EXTRAIT À LIRE:
------------

Qu’est-ce que cela implique sur un plan territorial ?

La question de l’innovation est devenue essentielle. Or, ses ressorts territoriaux sont encore souvent mal perçus. Aujourd’hui encore, les politiques économiques, en particulier au niveau des territoires, restent guidées par l’idée qu’il suffit d’accumuler des ressources sur un territoire (des entreprises, des laboratoires de recherche, des centres de formation, des infrastructures de transport et de communication, etc.) pour que le développement économique s’enclenche et s’entretienne mécaniquement. On aurait ainsi des acteurs économiques qui sauraient instantanément repérer et utiliser les ressources qu’ils trouvent dans leur environnement. Les travaux autour du concept de milieu innovateur que nous avons développés depuis les années 1990 ont montré que cette vision était erronée.

------------

EXERCICE PROPOSÉ A:
Dressez la liste des ressources que, selon l'extrait sur l'innovation territoriale, on se contente d'accumuler sur un territoire.
EXERCICE PROPOSÉ B:
Recopiez à l'identique les entrées, depuis leur toute première ligne jusqu'à la ligne contenant « Action: pos(1546,103) », celle-ci comprise.

[Données enregistrées]
------------

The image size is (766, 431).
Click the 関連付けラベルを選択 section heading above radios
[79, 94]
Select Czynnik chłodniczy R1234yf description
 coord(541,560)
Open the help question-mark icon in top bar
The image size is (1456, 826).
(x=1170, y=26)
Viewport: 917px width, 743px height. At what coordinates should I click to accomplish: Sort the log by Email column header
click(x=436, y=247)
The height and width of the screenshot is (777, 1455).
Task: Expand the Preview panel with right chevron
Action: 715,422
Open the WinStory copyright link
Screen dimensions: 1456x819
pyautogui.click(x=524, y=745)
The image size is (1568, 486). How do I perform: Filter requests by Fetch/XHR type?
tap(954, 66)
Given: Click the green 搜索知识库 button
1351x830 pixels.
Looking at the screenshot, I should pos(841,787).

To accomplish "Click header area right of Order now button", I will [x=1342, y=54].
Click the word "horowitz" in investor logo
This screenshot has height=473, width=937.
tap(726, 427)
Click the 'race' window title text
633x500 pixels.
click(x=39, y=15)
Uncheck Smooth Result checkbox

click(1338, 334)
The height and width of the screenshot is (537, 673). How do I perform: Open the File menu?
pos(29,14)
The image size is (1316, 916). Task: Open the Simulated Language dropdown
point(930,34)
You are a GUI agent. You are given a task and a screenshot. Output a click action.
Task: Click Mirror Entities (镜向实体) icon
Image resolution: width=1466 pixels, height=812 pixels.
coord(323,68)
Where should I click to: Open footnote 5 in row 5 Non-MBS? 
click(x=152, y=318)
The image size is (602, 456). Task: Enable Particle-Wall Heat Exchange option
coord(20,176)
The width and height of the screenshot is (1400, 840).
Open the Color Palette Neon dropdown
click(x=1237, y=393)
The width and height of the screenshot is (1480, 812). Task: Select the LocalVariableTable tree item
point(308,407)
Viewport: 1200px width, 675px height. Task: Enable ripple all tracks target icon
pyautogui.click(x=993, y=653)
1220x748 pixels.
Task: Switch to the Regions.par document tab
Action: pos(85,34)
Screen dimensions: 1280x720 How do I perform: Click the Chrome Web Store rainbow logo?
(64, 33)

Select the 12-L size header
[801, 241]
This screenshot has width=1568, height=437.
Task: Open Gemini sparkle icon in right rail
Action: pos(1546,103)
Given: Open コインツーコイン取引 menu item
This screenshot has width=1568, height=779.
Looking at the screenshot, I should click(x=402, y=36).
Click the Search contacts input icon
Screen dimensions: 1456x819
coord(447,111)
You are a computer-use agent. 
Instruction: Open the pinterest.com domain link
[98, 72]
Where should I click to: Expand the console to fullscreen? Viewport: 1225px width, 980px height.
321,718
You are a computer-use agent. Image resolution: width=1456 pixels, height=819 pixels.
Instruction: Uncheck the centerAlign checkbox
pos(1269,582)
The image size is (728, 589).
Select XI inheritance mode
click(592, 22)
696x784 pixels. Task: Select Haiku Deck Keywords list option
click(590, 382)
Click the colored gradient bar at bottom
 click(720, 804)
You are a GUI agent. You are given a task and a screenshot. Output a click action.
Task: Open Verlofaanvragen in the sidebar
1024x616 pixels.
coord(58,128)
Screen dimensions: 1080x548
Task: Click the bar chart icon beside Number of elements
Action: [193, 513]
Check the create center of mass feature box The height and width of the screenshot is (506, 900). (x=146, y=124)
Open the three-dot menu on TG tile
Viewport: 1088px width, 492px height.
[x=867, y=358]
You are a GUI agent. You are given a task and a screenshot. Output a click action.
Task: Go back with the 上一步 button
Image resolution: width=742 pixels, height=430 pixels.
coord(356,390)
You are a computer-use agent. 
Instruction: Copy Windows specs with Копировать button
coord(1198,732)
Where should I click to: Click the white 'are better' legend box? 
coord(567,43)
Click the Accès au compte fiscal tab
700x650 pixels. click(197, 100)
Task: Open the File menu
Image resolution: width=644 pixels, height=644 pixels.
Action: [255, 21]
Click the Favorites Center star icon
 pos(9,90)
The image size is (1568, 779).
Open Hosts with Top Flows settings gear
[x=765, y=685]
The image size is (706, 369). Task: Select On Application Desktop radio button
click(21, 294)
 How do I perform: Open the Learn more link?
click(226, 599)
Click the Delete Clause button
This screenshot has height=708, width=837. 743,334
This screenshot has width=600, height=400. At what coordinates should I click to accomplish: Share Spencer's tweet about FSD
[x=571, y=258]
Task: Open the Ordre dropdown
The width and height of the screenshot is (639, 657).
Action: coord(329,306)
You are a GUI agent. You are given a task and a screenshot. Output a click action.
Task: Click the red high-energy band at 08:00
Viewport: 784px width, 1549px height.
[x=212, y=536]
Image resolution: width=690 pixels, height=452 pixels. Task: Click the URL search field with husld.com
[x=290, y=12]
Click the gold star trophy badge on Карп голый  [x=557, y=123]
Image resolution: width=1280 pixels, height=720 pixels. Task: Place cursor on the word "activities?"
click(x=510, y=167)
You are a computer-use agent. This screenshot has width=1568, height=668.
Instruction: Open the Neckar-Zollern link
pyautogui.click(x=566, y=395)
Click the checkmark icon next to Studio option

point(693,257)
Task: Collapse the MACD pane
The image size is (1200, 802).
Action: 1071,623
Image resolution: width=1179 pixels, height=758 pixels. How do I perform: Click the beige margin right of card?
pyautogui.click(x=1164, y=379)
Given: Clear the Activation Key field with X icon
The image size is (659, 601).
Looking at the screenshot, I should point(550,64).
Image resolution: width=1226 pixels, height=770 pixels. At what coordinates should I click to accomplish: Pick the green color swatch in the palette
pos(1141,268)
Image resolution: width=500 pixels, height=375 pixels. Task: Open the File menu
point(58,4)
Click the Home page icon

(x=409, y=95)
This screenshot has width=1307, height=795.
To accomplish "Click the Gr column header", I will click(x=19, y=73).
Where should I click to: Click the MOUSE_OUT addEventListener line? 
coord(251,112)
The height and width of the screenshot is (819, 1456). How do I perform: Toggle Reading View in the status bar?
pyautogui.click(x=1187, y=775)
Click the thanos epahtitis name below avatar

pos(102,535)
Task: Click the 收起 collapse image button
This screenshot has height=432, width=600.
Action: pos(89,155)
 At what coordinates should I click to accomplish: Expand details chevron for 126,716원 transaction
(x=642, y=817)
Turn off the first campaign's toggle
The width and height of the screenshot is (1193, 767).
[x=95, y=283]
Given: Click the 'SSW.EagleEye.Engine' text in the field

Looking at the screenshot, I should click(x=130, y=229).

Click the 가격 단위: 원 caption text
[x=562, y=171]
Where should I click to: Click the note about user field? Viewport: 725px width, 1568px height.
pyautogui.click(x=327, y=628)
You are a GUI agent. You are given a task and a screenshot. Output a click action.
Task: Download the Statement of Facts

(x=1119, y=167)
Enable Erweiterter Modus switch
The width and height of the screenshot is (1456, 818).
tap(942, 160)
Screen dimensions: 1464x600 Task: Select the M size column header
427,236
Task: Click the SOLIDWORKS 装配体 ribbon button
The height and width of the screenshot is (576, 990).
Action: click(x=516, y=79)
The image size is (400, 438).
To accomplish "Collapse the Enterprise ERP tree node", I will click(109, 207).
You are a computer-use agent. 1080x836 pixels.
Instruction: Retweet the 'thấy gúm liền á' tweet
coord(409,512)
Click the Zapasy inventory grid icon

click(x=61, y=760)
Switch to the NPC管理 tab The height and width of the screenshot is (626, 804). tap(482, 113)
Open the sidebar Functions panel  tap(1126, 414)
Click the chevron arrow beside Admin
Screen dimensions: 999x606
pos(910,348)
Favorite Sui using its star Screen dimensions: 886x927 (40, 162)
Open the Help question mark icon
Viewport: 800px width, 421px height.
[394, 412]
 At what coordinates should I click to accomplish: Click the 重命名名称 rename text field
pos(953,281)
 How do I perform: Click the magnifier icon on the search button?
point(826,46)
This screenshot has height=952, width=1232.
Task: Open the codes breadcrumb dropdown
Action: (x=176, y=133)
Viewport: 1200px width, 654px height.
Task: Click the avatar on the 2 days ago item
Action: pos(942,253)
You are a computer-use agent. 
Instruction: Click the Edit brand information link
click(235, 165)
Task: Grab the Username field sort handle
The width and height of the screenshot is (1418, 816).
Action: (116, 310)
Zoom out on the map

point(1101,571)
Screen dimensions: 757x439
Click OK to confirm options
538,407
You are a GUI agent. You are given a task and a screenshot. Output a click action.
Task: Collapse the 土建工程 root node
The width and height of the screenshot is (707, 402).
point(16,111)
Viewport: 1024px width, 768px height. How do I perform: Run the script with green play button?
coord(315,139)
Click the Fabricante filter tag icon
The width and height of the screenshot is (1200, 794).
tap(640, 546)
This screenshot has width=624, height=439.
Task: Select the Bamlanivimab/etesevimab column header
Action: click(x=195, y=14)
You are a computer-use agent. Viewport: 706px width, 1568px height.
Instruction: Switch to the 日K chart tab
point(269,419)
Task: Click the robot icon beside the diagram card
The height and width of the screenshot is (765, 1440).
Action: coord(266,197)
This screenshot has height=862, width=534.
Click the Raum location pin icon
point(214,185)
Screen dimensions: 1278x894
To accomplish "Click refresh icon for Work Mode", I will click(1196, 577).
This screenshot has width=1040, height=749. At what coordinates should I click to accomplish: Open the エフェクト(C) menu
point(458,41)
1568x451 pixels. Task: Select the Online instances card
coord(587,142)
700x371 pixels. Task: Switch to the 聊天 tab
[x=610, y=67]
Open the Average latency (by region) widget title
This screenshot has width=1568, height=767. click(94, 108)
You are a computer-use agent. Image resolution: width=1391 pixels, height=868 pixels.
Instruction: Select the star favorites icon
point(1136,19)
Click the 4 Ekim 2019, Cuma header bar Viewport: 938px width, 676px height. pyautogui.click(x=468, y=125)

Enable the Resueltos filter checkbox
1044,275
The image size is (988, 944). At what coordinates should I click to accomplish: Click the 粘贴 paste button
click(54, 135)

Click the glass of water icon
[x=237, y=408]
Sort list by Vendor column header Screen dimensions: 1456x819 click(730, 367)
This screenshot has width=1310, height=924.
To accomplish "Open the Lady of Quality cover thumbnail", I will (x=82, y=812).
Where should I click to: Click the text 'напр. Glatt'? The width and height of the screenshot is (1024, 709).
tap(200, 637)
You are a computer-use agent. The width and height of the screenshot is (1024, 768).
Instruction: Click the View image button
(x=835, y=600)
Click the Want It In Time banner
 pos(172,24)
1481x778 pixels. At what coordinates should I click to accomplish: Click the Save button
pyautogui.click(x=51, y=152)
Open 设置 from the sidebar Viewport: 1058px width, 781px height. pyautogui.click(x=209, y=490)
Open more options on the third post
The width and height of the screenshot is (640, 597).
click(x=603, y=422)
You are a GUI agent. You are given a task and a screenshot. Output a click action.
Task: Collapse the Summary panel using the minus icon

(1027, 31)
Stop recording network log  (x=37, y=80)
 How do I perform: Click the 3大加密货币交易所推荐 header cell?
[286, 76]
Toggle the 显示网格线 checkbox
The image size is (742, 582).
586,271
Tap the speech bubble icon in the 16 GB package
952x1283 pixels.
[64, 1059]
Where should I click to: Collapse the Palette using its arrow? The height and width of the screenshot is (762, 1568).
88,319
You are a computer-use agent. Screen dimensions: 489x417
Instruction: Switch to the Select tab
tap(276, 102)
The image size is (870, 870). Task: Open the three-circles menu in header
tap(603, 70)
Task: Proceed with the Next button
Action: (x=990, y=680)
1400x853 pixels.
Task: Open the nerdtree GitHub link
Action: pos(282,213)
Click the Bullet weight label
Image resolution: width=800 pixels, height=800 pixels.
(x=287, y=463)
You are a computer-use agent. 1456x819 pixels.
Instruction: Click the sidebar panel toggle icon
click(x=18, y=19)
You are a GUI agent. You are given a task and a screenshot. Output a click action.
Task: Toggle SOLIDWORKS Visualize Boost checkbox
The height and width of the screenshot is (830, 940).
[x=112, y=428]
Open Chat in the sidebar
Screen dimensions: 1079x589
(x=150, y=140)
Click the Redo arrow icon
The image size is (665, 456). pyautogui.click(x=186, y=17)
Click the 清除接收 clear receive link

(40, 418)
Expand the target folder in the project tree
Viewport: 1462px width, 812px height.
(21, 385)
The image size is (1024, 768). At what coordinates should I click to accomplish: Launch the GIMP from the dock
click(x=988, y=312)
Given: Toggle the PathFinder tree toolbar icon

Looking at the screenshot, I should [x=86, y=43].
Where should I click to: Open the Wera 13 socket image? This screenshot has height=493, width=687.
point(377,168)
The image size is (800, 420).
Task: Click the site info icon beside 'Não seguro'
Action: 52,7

------------

RÉPONSE À L'EXERCICE A:
- des entreprises
- des laboratoires de recherche
- des centres de formation
- des infrastructures de transport et de communication

RÉPONSE À L'EXERCICE B:
The image size is (766, 431).
Click the 関連付けラベルを選択 section heading above radios
[79, 94]
Select Czynnik chłodniczy R1234yf description
 coord(541,560)
Open the help question-mark icon in top bar
The image size is (1456, 826).
(x=1170, y=26)
Viewport: 917px width, 743px height. At what coordinates should I click to accomplish: Sort the log by Email column header
click(x=436, y=247)
The height and width of the screenshot is (777, 1455).
Task: Expand the Preview panel with right chevron
Action: 715,422
Open the WinStory copyright link
Screen dimensions: 1456x819
pyautogui.click(x=524, y=745)
The image size is (1568, 486). How do I perform: Filter requests by Fetch/XHR type?
tap(954, 66)
Given: Click the green 搜索知识库 button
1351x830 pixels.
Looking at the screenshot, I should pos(841,787).

To accomplish "Click header area right of Order now button", I will [x=1342, y=54].
Click the word "horowitz" in investor logo
This screenshot has height=473, width=937.
tap(726, 427)
Click the 'race' window title text
633x500 pixels.
click(x=39, y=15)
Uncheck Smooth Result checkbox

click(1338, 334)
The height and width of the screenshot is (537, 673). How do I perform: Open the File menu?
pos(29,14)
The image size is (1316, 916). Task: Open the Simulated Language dropdown
point(930,34)
You are a GUI agent. You are given a task and a screenshot. Output a click action.
Task: Click Mirror Entities (镜向实体) icon
Image resolution: width=1466 pixels, height=812 pixels.
coord(323,68)
Where should I click to: Open footnote 5 in row 5 Non-MBS? 
click(x=152, y=318)
The image size is (602, 456). Task: Enable Particle-Wall Heat Exchange option
coord(20,176)
The width and height of the screenshot is (1400, 840).
Open the Color Palette Neon dropdown
click(x=1237, y=393)
The width and height of the screenshot is (1480, 812). Task: Select the LocalVariableTable tree item
point(308,407)
Viewport: 1200px width, 675px height. Task: Enable ripple all tracks target icon
pyautogui.click(x=993, y=653)
1220x748 pixels.
Task: Switch to the Regions.par document tab
Action: pos(85,34)
Screen dimensions: 1280x720 How do I perform: Click the Chrome Web Store rainbow logo?
(64, 33)

Select the 12-L size header
[801, 241]
This screenshot has width=1568, height=437.
Task: Open Gemini sparkle icon in right rail
Action: pos(1546,103)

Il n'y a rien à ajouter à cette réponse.